*Problem description*
Render every line of the records below as a JSON list of strings, one string per line, leaving out the blank lines.

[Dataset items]

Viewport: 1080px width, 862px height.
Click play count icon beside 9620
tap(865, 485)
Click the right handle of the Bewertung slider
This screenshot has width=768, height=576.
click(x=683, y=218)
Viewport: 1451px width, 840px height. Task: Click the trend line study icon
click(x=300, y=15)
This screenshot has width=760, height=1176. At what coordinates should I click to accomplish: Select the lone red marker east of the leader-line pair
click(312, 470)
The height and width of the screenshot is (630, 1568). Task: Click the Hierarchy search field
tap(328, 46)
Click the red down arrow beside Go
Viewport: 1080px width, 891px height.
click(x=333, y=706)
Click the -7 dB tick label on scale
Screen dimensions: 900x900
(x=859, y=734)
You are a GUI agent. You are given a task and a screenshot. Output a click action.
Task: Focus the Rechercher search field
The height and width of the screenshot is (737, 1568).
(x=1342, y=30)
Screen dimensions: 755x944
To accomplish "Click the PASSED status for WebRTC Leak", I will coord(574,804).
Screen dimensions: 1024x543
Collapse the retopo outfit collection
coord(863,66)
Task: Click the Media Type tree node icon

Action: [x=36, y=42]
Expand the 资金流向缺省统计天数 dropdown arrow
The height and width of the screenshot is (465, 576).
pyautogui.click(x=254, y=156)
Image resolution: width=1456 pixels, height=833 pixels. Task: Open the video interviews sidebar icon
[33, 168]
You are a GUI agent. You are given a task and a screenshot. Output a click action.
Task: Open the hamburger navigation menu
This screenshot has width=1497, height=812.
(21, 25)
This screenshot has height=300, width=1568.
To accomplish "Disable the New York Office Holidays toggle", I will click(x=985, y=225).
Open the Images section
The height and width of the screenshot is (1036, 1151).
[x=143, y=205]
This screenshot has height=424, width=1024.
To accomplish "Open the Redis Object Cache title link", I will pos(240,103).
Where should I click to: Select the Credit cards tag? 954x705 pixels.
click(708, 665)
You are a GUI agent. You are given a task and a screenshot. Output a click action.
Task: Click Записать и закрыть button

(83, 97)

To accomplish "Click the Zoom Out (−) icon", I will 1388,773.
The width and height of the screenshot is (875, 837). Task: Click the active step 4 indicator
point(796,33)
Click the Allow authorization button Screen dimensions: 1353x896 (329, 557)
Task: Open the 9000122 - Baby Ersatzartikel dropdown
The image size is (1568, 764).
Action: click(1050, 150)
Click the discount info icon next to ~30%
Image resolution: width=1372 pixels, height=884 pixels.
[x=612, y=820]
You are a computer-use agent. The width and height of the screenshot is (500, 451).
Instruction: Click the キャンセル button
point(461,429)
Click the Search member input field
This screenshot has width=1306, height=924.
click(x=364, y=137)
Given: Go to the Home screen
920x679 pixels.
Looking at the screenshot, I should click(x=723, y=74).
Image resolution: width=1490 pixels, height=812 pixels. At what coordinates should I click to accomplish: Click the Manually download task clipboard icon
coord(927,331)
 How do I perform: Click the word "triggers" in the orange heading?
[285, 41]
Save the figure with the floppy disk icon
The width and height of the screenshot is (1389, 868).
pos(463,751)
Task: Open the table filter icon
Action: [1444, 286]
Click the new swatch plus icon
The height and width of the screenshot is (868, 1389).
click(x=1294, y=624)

*Completed exercise*
[
  "Viewport: 1080px width, 862px height.",
  "Click play count icon beside 9620",
  "tap(865, 485)",
  "Click the right handle of the Bewertung slider",
  "This screenshot has width=768, height=576.",
  "click(x=683, y=218)",
  "Viewport: 1451px width, 840px height. Task: Click the trend line study icon",
  "click(x=300, y=15)",
  "This screenshot has width=760, height=1176. At what coordinates should I click to accomplish: Select the lone red marker east of the leader-line pair",
  "click(312, 470)",
  "The height and width of the screenshot is (630, 1568). Task: Click the Hierarchy search field",
  "tap(328, 46)",
  "Click the red down arrow beside Go",
  "Viewport: 1080px width, 891px height.",
  "click(x=333, y=706)",
  "Click the -7 dB tick label on scale",
  "Screen dimensions: 900x900",
  "(x=859, y=734)",
  "You are a GUI agent. You are given a task and a screenshot. Output a click action.",
  "Task: Focus the Rechercher search field",
  "The height and width of the screenshot is (737, 1568).",
  "(x=1342, y=30)",
  "Screen dimensions: 755x944",
  "To accomplish \"Click the PASSED status for WebRTC Leak\", I will coord(574,804).",
  "Screen dimensions: 1024x543",
  "Collapse the retopo outfit collection",
  "coord(863,66)",
  "Task: Click the Media Type tree node icon",
  "Action: [x=36, y=42]",
  "Expand the 资金流向缺省统计天数 dropdown arrow",
  "The height and width of the screenshot is (465, 576).",
  "pyautogui.click(x=254, y=156)",
  "Image resolution: width=1456 pixels, height=833 pixels. Task: Open the video interviews sidebar icon",
  "[33, 168]",
  "You are a GUI agent. You are given a task and a screenshot. Output a click action.",
  "Task: Open the hamburger navigation menu",
  "This screenshot has width=1497, height=812.",
  "(21, 25)",
  "This screenshot has height=300, width=1568.",
  "To accomplish \"Disable the New York Office Holidays toggle\", I will click(x=985, y=225).",
  "Open the Images section",
  "The height and width of the screenshot is (1036, 1151).",
  "[x=143, y=205]",
  "This screenshot has height=424, width=1024.",
  "To accomplish \"Open the Redis Object Cache title link\", I will pos(240,103).",
  "Where should I click to: Select the Credit cards tag? 954x705 pixels.",
  "click(708, 665)",
  "You are a GUI agent. You are given a task and a screenshot. Output a click action.",
  "Task: Click Записать и закрыть button",
  "(83, 97)",
  "To accomplish \"Click the Zoom Out (−) icon\", I will 1388,773.",
  "The width and height of the screenshot is (875, 837). Task: Click the active step 4 indicator",
  "point(796,33)",
  "Click the Allow authorization button Screen dimensions: 1353x896 (329, 557)",
  "Task: Open the 9000122 - Baby Ersatzartikel dropdown",
  "The image size is (1568, 764).",
  "Action: click(1050, 150)",
  "Click the discount info icon next to ~30%",
  "Image resolution: width=1372 pixels, height=884 pixels.",
  "[x=612, y=820]",
  "You are a computer-use agent. The width and height of the screenshot is (500, 451).",
  "Instruction: Click the キャンセル button",
  "point(461,429)",
  "Click the Search member input field",
  "This screenshot has width=1306, height=924.",
  "click(x=364, y=137)",
  "Given: Go to the Home screen",
  "920x679 pixels.",
  "Looking at the screenshot, I should click(x=723, y=74).",
  "Image resolution: width=1490 pixels, height=812 pixels. At what coordinates should I click to accomplish: Click the Manually download task clipboard icon",
  "coord(927,331)",
  " How do I perform: Click the word \"triggers\" in the orange heading?",
  "[285, 41]",
  "Save the figure with the floppy disk icon",
  "The width and height of the screenshot is (1389, 868).",
  "pos(463,751)",
  "Task: Open the table filter icon",
  "Action: [1444, 286]",
  "Click the new swatch plus icon",
  "The height and width of the screenshot is (868, 1389).",
  "click(x=1294, y=624)"
]